The comparison of thematic maps is a common task in Geosciences which can be demanding depending on the map visualizations’ level of comparability. However, through reproducible research the underlying data for creating maps in scientific publications is accessible and therefore visualizations can be changed. By providing combinations of visualizations that facilitate thematic map comparison, scientists are able to compare maps more effectively. The aim of this thesis is to examine and establish parameters that enhance thematic map comparability. By integrating these parameters into a parameter-set that enables thematic map conversions, comparisons can be facilitated. To achieve this, a study was conducted to derive guidelines for enhancing the comparability of choropleth and proportional symbol maps and the parameter-set was developed. Necessary metadata can be collected through automated metadata extraction, which avoids additional efforts for both author and user. A prototype was implemented that includes all these features and was integrated into the o2r project.

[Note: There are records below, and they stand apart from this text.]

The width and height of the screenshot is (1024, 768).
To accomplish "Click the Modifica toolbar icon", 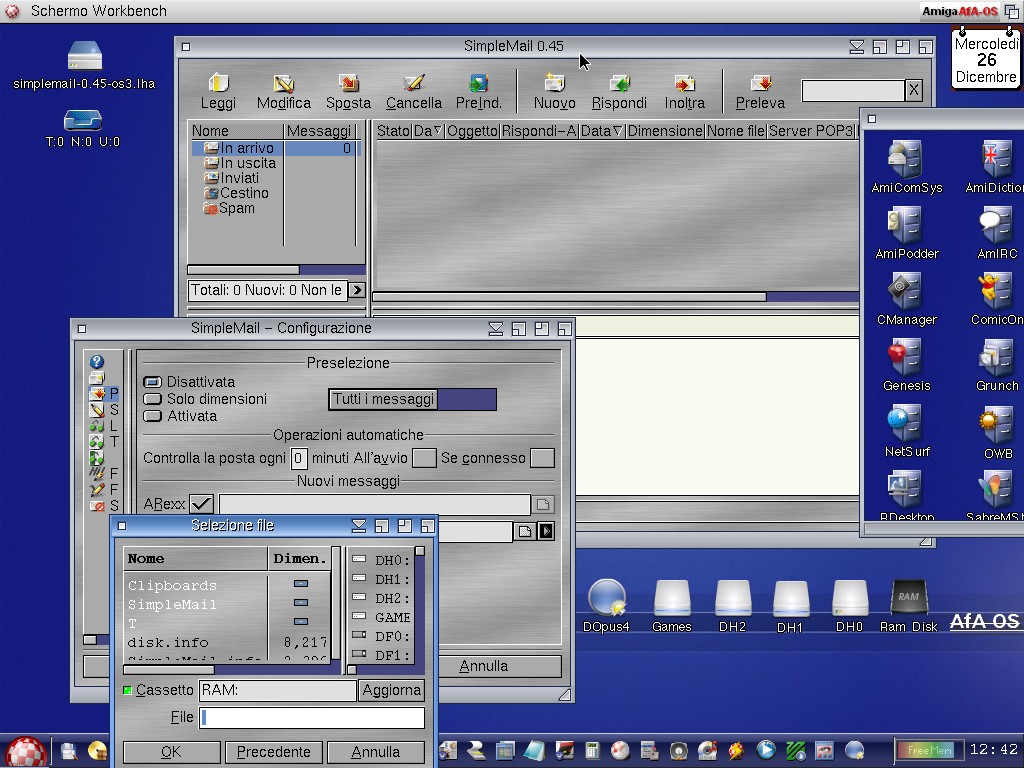I will point(283,84).
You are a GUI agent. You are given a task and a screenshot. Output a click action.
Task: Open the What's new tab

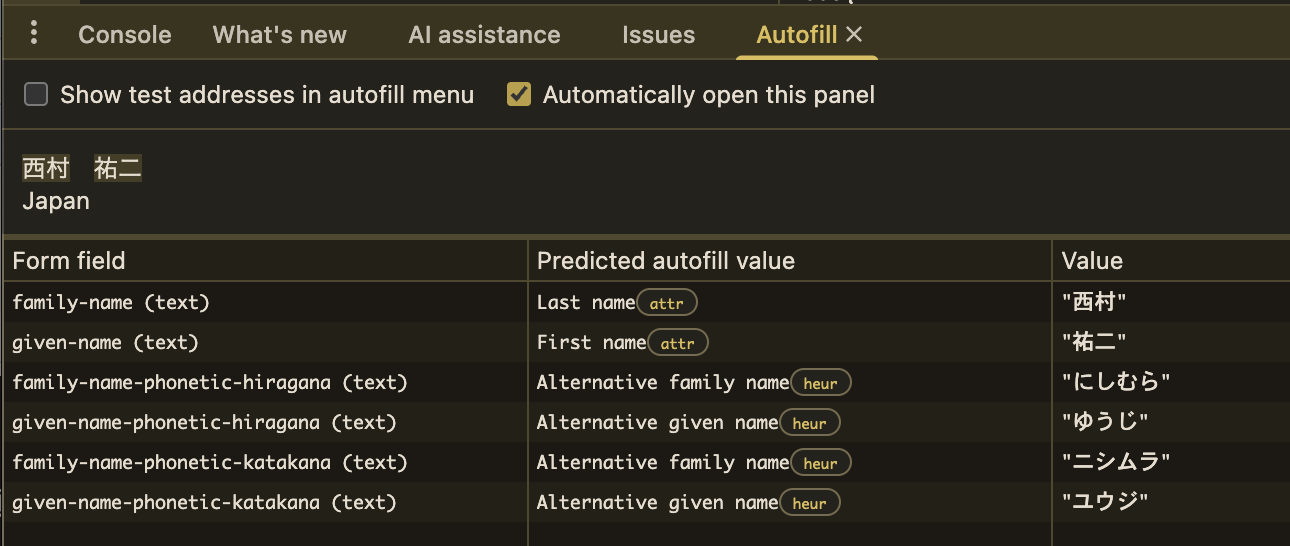click(280, 35)

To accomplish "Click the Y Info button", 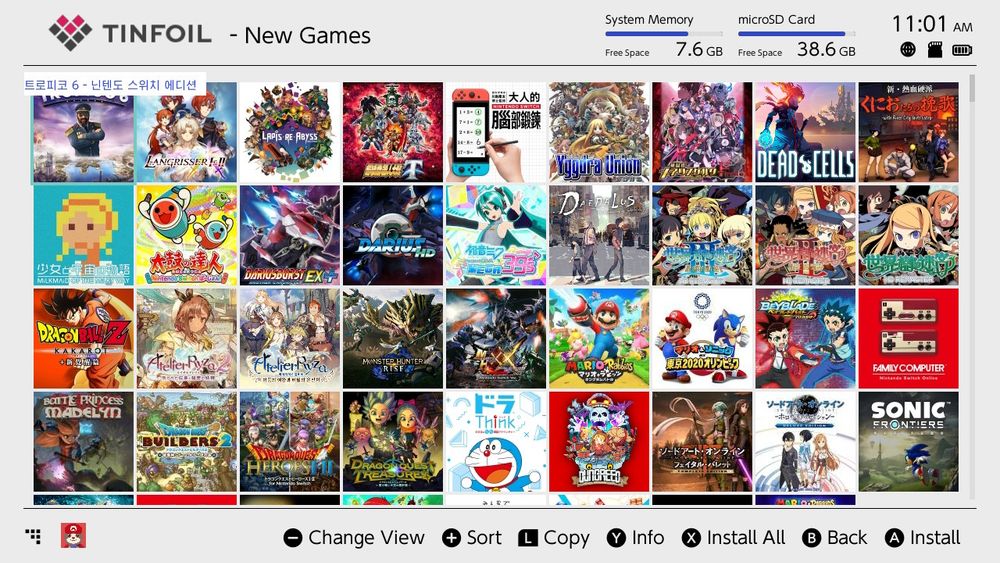I will tap(636, 538).
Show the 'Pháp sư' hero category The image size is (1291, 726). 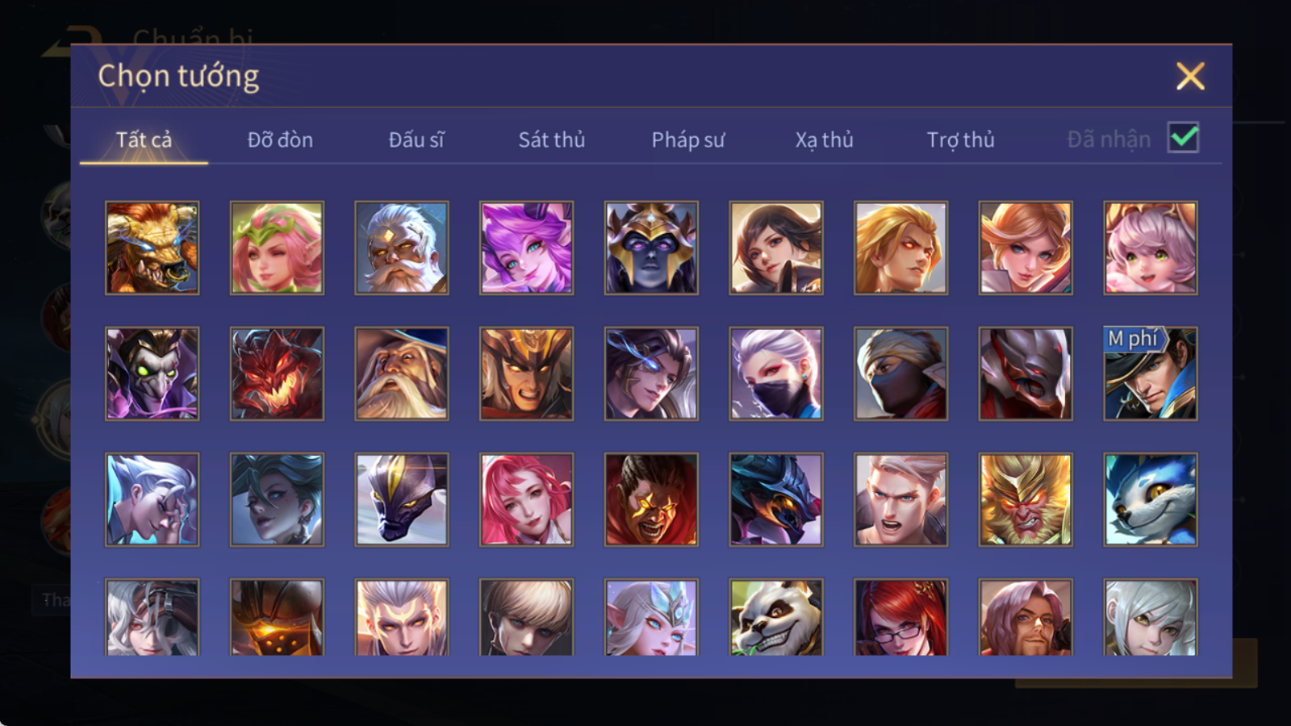pos(688,140)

“Which publications covering land use in Brazil are available?” is an example for a question one could ask a search engine for scientific publications. Expressing this with an appropriate search term would only find a subset of the potential results. This is due to the text based search index, which can only find the papers that include the country name “Brazil”, but no papers that mention a local name like “Rio de Janeiro” in the text. A number of excellent search engines exist for scientific publications, but they are mainly focused on text-based content. As a consequence, searching for content with a spatial relation is a sophisticated task. In this thesis, an automatic approach to extract location information from digital scientific publications is developed. It allows parsing spatial information from figures and texts. Geographical names and coordinates can be automatically extracted from texts. Additionally, maps can be detected from the figures contained in publications. These maps can then be analyzed using three approaches with regards to the spatial information they provide: (1) World maps can be recognized and (2) the spatial extent of maps can be parsed from coordinates and their corresponding axes. (3) Lastly, of course, geographical names offer important information. All methods are embedded in a framework designed to support further development. The key challenge is to analyze the textual and graphical content and combine the information retrieved from these sources to a single spatial reference. This challenge is addressed by combining existing tools for subtasks such as named entity recognition and image classification and newly developed methods to an extensive library for spatial analysis tasks. The proposed solution is thoroughly evaluated on a real-word annotated data set.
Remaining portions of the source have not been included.